▶ _SUPPLIED DATA_:
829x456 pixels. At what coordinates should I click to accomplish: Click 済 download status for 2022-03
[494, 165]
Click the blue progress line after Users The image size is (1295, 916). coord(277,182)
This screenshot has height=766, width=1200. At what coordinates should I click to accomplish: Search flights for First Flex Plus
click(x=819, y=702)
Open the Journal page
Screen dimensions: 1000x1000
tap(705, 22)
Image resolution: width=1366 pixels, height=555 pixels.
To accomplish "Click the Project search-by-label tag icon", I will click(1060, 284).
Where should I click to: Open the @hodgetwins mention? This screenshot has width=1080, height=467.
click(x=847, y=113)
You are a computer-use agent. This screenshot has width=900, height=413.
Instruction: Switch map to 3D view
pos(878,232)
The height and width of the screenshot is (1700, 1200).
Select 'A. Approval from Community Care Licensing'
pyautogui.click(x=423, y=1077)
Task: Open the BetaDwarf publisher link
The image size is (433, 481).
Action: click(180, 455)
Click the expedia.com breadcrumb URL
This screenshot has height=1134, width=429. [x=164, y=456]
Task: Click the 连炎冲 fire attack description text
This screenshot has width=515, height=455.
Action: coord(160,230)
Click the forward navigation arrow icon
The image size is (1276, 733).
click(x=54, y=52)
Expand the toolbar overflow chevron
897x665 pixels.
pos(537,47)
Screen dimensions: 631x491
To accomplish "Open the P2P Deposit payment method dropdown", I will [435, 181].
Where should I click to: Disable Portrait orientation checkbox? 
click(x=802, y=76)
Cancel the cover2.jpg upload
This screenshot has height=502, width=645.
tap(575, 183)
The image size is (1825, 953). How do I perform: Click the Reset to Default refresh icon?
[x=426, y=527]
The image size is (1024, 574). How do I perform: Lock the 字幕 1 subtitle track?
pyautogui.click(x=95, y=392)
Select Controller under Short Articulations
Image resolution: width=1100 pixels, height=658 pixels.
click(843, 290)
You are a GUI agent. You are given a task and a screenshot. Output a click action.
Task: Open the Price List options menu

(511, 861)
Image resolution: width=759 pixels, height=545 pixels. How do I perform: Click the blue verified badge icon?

▶ _EXERCISE OBJECTIVE_: Would you please copy every line of the data exactly?

▶ _SOLUTION_:
829x456 pixels. At what coordinates should I click to accomplish: Click 済 download status for 2022-03
[494, 165]
Click the blue progress line after Users The image size is (1295, 916). coord(277,182)
This screenshot has height=766, width=1200. At what coordinates should I click to accomplish: Search flights for First Flex Plus
click(x=819, y=702)
Open the Journal page
Screen dimensions: 1000x1000
tap(705, 22)
Image resolution: width=1366 pixels, height=555 pixels.
To accomplish "Click the Project search-by-label tag icon", I will click(1060, 284).
Where should I click to: Open the @hodgetwins mention? This screenshot has width=1080, height=467.
click(x=847, y=113)
You are a computer-use agent. This screenshot has width=900, height=413.
Instruction: Switch map to 3D view
pos(878,232)
The height and width of the screenshot is (1700, 1200).
Select 'A. Approval from Community Care Licensing'
pyautogui.click(x=423, y=1077)
Task: Open the BetaDwarf publisher link
The image size is (433, 481).
Action: click(180, 455)
Click the expedia.com breadcrumb URL
This screenshot has height=1134, width=429. [x=164, y=456]
Task: Click the 连炎冲 fire attack description text
This screenshot has width=515, height=455.
Action: coord(160,230)
Click the forward navigation arrow icon
The image size is (1276, 733).
click(x=54, y=52)
Expand the toolbar overflow chevron
897x665 pixels.
pos(537,47)
Screen dimensions: 631x491
To accomplish "Open the P2P Deposit payment method dropdown", I will [435, 181].
Where should I click to: Disable Portrait orientation checkbox? 
click(x=802, y=76)
Cancel the cover2.jpg upload
This screenshot has height=502, width=645.
tap(575, 183)
The image size is (1825, 953). How do I perform: Click the Reset to Default refresh icon?
[x=426, y=527]
The image size is (1024, 574). How do I perform: Lock the 字幕 1 subtitle track?
pyautogui.click(x=95, y=392)
Select Controller under Short Articulations
Image resolution: width=1100 pixels, height=658 pixels.
click(843, 290)
You are a GUI agent. You are given a task and a screenshot. Output a click action.
Task: Open the Price List options menu

(511, 861)
Image resolution: width=759 pixels, height=545 pixels. How do I perform: Click the blue verified badge icon?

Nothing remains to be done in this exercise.